[Opening DATASET CONTENT section]

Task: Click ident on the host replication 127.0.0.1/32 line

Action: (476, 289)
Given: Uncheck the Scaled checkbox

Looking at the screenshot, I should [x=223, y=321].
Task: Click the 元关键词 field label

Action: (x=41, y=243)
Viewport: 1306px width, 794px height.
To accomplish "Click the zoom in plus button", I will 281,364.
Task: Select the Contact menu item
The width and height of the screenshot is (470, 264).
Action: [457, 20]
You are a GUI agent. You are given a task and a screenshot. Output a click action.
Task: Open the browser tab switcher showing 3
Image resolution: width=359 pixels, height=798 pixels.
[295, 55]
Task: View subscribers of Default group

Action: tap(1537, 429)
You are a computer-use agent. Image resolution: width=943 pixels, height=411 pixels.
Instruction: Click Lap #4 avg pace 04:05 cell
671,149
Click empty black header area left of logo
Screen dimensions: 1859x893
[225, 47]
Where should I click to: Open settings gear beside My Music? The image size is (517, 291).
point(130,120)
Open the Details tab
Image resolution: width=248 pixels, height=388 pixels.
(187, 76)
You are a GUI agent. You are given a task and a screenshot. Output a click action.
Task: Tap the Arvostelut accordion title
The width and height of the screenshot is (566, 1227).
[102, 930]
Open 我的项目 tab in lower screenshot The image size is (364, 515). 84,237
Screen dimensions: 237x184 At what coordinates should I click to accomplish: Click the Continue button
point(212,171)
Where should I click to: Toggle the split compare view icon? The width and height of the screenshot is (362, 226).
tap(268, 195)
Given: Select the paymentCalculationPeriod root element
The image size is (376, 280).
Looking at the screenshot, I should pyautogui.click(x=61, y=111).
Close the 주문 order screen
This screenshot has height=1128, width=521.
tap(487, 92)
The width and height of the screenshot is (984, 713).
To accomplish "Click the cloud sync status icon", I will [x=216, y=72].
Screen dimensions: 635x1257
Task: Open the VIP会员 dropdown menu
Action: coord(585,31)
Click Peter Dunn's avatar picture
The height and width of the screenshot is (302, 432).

[Closing DATASET CONTENT section]

A single number, please: the count of lines above that contain the string "Select".

**REPLY TO THE EXERCISE**
2